La production de thréonine par fermentation d'une souche Escherichia coli K12 est étudiée. Cinq réactions enzymatiques sont responsables de la biosynthèse de thréonine à partir de l'aspartate chez E. Coli. Quatre des activités enzymatiques intervenant dans cette biosynthèse sont codées par trois gènes, thrA₁A₂, thrB et thrC, regroupés sous forme d'un opéron appelé opéron thréonine. La deuxième réaction enzymatique de cette voie de biosynthèse est catalysée par l'aspartic semialdéhyde deshydrogénase, codée par le gène asd. La souche d'E. Coli AJ11332 porte une mutation dans le gène thrA qui code pour une aspartokinase-I- homosérine deshydrogénase-I insensible à la rétroinhibition par la thréonine. L'opéron thréonine de cette souche présent en multicopie dans la souche AJ11332 entraîne une augmentation de la production de thréonine. Etant donné l'instabilité des vecteurs plasmidiques en absence de pression de sélection, nous avons mis au point un système d'amplification chromosomique stable de gènes en utilisant les propriétés transpositionnelles du bactériophage Mu d'E. Coli.
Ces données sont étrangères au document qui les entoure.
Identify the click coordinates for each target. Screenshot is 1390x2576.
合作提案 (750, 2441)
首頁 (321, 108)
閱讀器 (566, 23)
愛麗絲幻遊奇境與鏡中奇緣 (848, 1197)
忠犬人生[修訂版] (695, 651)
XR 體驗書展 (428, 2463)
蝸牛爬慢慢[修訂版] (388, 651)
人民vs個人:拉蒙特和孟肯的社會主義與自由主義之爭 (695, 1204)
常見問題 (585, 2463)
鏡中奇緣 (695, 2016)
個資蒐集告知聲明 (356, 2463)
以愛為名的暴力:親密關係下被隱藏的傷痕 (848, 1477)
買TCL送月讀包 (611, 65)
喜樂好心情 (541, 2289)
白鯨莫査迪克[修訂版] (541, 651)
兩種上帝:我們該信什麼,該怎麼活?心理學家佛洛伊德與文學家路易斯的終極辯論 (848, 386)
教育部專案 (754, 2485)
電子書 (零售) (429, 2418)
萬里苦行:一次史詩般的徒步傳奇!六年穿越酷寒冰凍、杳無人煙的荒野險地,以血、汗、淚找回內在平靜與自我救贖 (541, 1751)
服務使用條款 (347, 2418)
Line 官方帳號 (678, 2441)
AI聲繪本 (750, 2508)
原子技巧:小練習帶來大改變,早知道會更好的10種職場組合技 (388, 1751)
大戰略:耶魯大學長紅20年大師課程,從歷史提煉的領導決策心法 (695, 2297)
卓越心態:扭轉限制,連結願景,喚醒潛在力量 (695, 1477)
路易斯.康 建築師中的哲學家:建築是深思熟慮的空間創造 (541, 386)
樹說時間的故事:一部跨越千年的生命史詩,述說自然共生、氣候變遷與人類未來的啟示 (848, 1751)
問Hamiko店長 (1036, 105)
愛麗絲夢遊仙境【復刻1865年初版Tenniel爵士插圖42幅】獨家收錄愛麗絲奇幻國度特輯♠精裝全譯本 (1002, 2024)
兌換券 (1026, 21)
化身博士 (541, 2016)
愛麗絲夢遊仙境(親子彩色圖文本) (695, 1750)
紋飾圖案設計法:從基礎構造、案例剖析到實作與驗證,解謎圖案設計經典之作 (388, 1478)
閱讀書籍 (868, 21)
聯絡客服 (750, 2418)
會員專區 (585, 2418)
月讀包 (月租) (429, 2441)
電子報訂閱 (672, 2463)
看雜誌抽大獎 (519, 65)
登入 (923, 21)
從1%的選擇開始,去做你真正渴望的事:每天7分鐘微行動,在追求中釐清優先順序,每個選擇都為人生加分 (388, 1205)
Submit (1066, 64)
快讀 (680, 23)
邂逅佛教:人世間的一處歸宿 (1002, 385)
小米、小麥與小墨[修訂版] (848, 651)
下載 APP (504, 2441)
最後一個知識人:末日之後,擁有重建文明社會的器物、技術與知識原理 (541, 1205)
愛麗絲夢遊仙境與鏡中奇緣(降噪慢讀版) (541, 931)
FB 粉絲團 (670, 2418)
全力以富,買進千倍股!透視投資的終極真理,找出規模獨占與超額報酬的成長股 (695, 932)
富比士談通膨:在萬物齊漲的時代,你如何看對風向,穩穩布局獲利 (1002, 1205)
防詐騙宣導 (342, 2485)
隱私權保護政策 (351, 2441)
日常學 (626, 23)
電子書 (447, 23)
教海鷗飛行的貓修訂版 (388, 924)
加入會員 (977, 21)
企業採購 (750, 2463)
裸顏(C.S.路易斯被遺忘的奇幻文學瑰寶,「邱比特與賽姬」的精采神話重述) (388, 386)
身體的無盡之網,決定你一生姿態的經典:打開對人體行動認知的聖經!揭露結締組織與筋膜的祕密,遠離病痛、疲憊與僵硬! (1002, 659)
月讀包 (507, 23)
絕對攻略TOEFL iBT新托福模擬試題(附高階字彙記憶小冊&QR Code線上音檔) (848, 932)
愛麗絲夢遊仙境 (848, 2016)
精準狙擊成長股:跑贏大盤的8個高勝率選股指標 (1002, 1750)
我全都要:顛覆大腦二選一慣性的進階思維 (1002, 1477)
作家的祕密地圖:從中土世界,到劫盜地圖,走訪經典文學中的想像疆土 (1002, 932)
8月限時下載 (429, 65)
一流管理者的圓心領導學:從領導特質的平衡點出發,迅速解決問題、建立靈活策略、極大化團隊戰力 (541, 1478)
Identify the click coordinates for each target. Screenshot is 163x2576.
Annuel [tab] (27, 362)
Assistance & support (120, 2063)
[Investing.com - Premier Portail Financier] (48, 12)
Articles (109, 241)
Les phages défectifs Mud sont délétés des fonctions de transposition du phage Mu et sont capables de transposer lorsque ces fonctions sont présentes dans le cytoplasme cellulaire. Des phages défectifs ont été construits, contenant les gènes codant pour les activités enzymatiques intervenant dans la voie de biosynthèse de la thréonine à partir de l'aspartate. Ces phages ont été introduits puis amplifiés dans le chromosome de souches productrices de thréonine. Des souches présentant une augmentation de la production de thréonine ont été ainsi obtenues.